# Getting Started with Baselines – DQN on Cart-Pole

At the end of the notebook we will obtain a RL agent able to obtain the following results on cartpole:

In [19]:
# Render the episodes
import io
import base64
from IPython.display import HTML, display

def render(episodes_to_watch=1):
    for episode in range(episodes_to_watch):
        video = io.open(
            f"./gym-results/openaigym.video.{env.file_infix}.video{episode:06d}.mp4", "r+b"
        ).read()
        encoded = base64.b64encode(video)
        display(
            HTML(
                data="""
            <video width="360" height="auto" alt="test" controls><source src="data:video/mp4;base64,{0}" type="video/mp4" /></video>""".format(
                    encoded.decode("ascii")
                )
            )
        )

In [20]:
render()

## From the command line

Train DQN on CartPole with a simple line:

<div class="alert alert-warning">

**Note:** The following cell will take some time.

</div>

In [1]:
! python -m baselines.run --alg=deepq --env=CartPole-v0 --save_path=./cartpole_model.pkl --num_timesteps=1e5

Logging to /var/folders/yq/3ns6lnvj3670mmd5kk_dlljm0000gn/T/openai-2020-05-01-15-36-18-955327
env_type: classic_control
The TensorFlow contrib module will not be included in TensorFlow 2.0.
For more information, please see:
  * https://github.com/tensorflow/community/blob/master/rfcs/20180907-contrib-sunset.md
  * https://github.com/tensorflow/addons
  * https://github.com/tensorflow/io (for I/O related ops)
If you depend on functionality not listed there, please file an issue.

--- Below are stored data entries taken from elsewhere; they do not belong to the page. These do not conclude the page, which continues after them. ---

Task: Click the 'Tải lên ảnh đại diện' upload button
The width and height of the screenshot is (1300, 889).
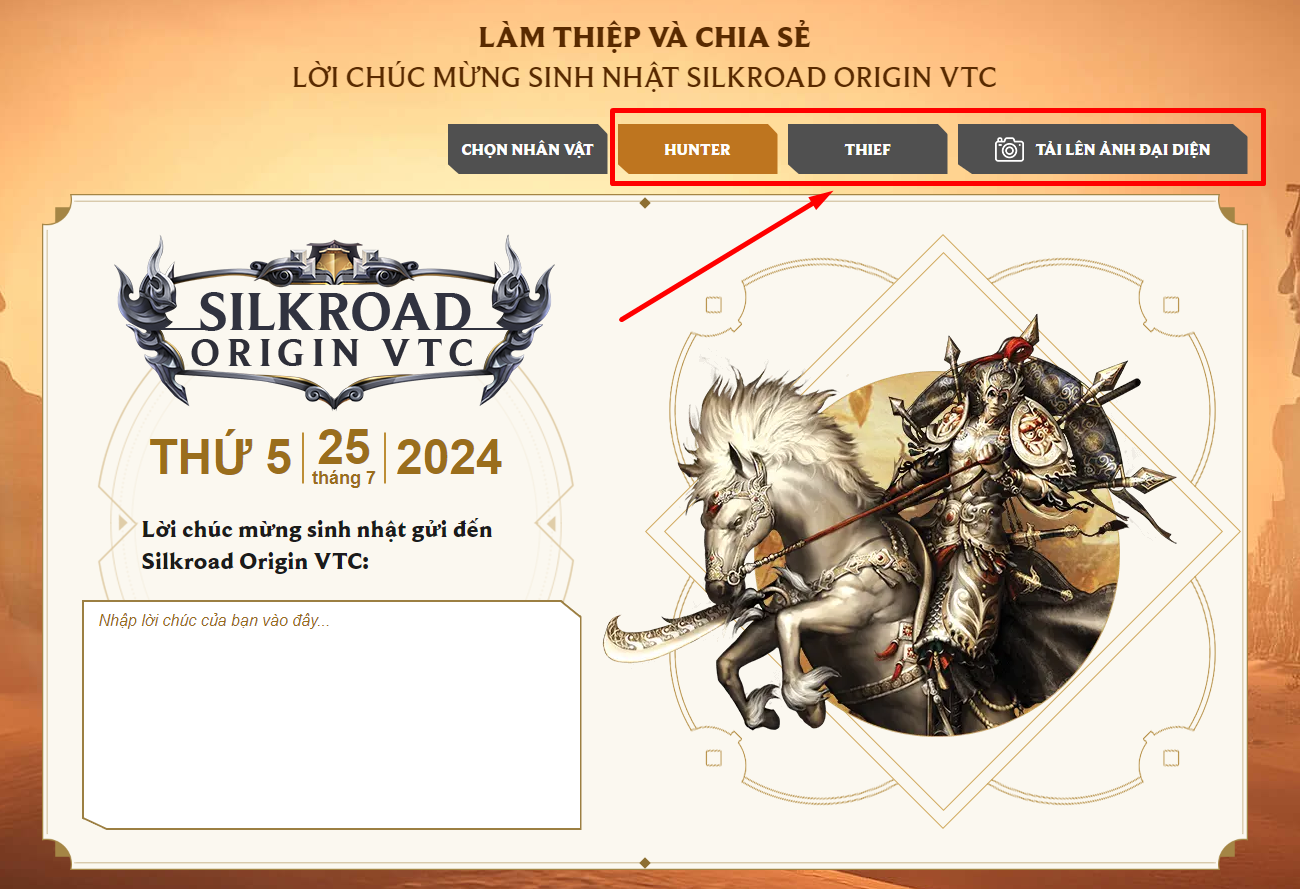Action: click(1102, 150)
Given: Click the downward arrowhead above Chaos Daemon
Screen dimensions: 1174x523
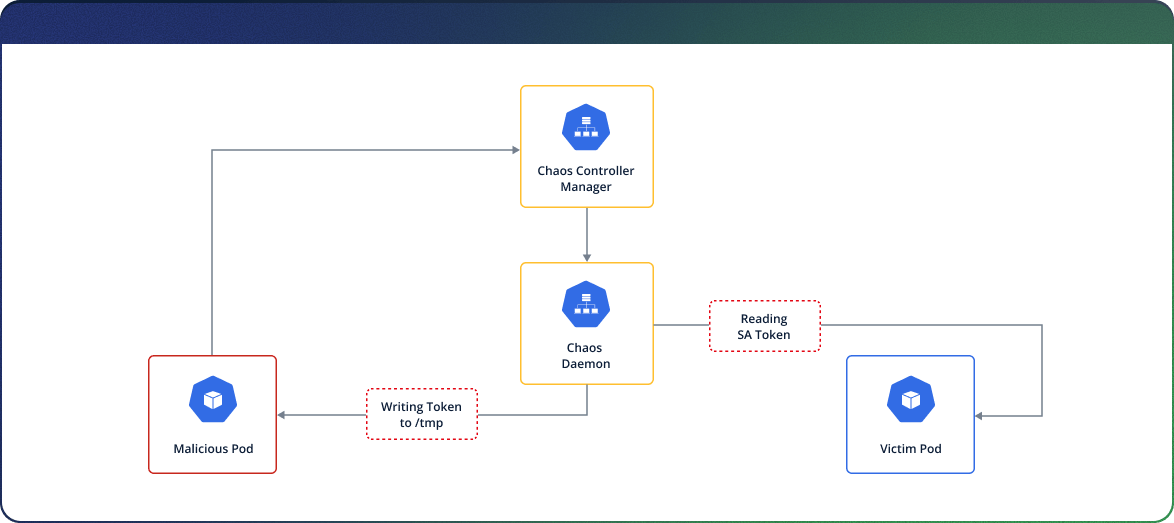Looking at the screenshot, I should (586, 257).
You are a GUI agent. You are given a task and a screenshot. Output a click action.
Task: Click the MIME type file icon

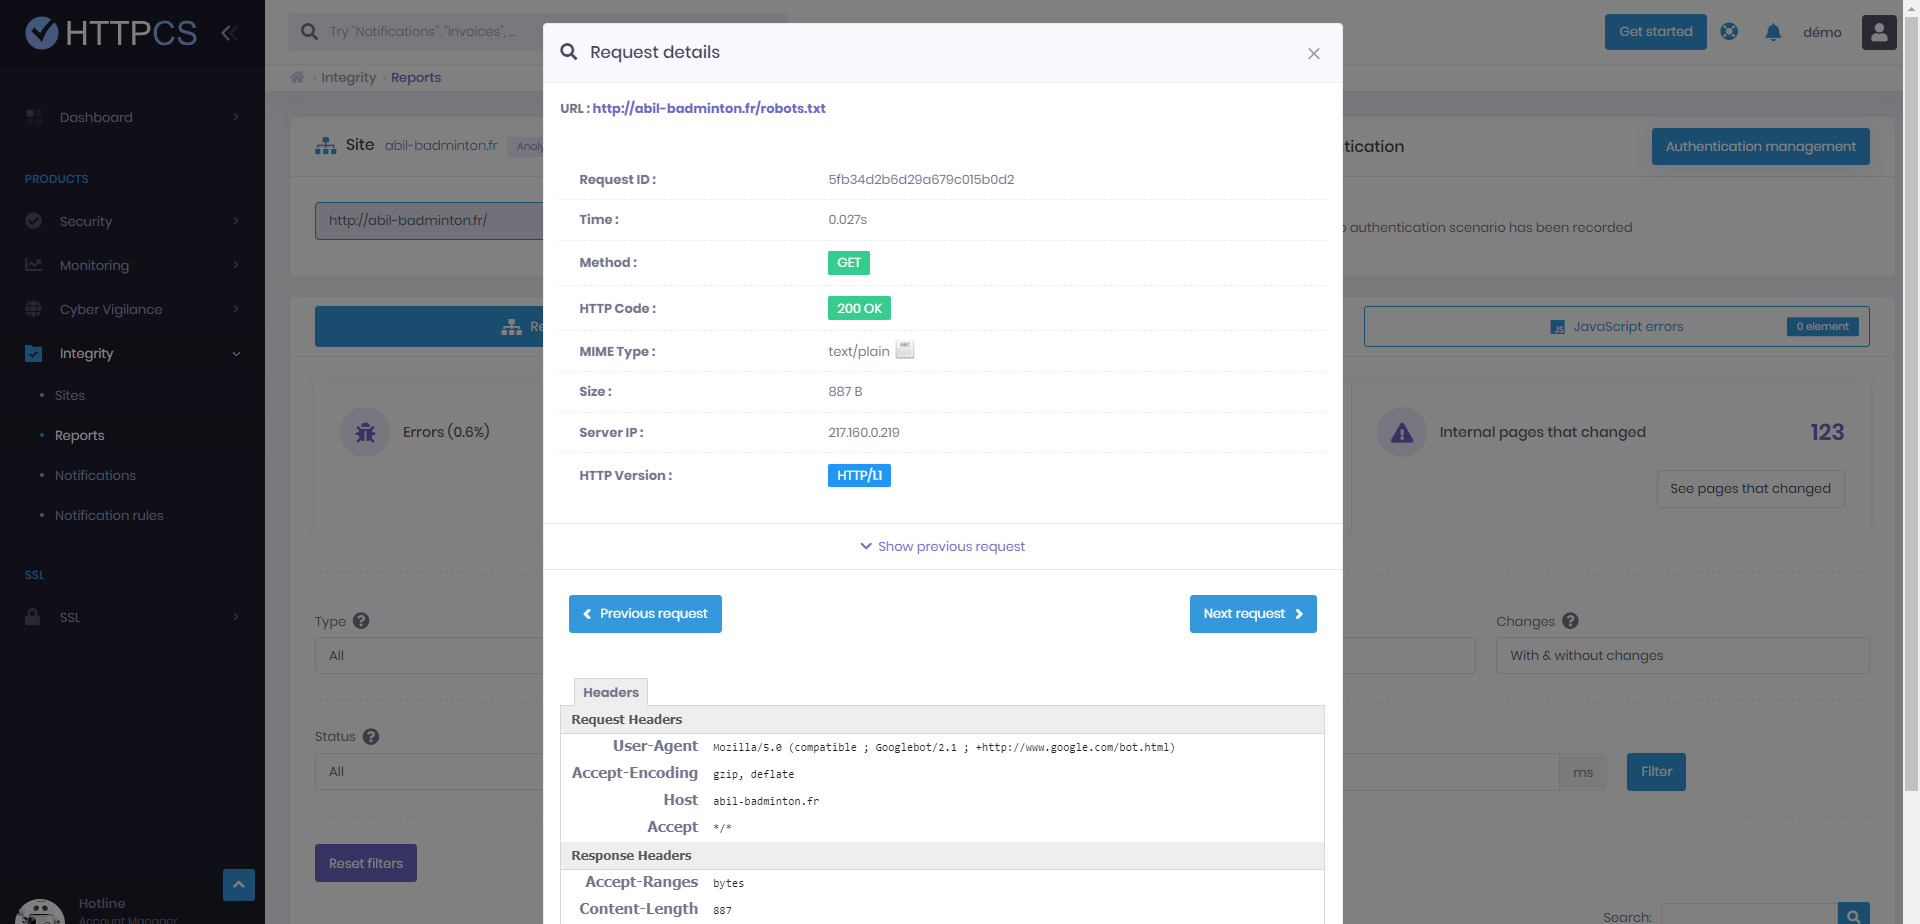tap(905, 350)
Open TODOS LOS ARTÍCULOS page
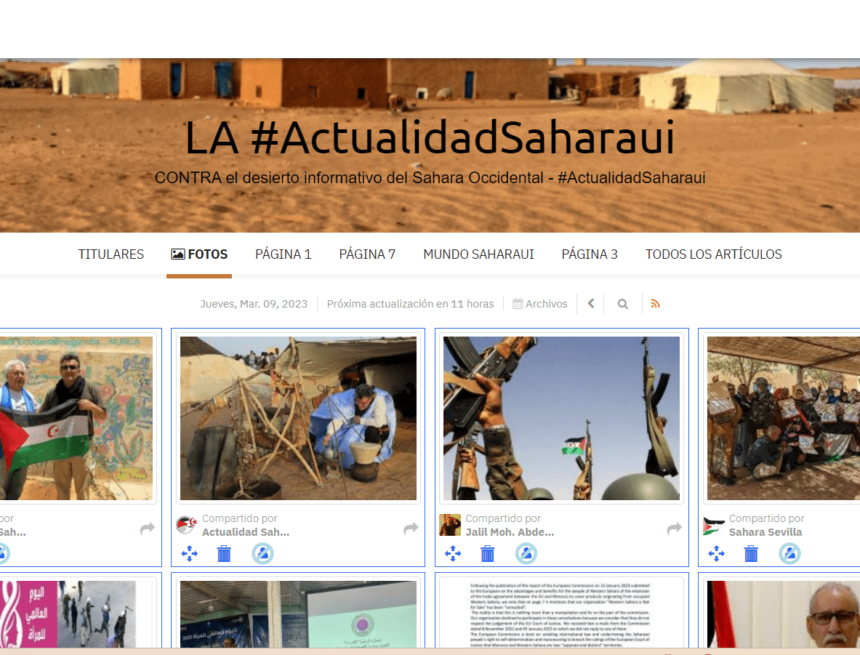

2020-05-01 15:36:20.615649: I tensorflow/core/platform/cpu_feature_guard.cc:142] Your CPU supports instructions that this TensorFlow binary was not compiled to use: AVX2 FMA
2020-05-01 15:36:20.637248: I tensorflow/compiler/xla/service/service.cc:168] XLA service 0x7fd3ec8ddbf0 initialized for platform Host (this does not guarantee that XLA will be used). Devices:
2020-05-01 15:36:20.637271: I tensorflow/compiler/xla/service/service.cc:176]   StreamExecutor device (0): Host, Default Version

Training deepq o

Just ignore the warning raised by the previous commands.

Run the model to see the results:

<div class="alert alert-warning">

**Note:** The following command opens another window in which you can see the cartpole agent.

</div>

<div class="alert alert-warning">

**Note:** Stop the following cell, otherwise it will run forever.

</div>

In [None]:
# Load the model saved in cartpole_model.pkl and visualize the learned policy
! python -m baselines.run --alg=deepq --env=CartPole-v0 --load_path=./cartpole_model.pkl --num_timesteps=0 --play

## Using Python

1. Imports:

In [6]:
import gym

# Import the desired algorithm from baselines
from baselines import deepq

The TensorFlow contrib module will not be included in TensorFlow 2.0.
For more information, please see:
  * https://github.com/tensorflow/community/blob/master/rfcs/20180907-contrib-sunset.md
  * https://github.com/tensorflow/addons
  * https://github.com/tensorflow/io (for I/O related ops)
If you depend on functionality not listed there, please file an issue.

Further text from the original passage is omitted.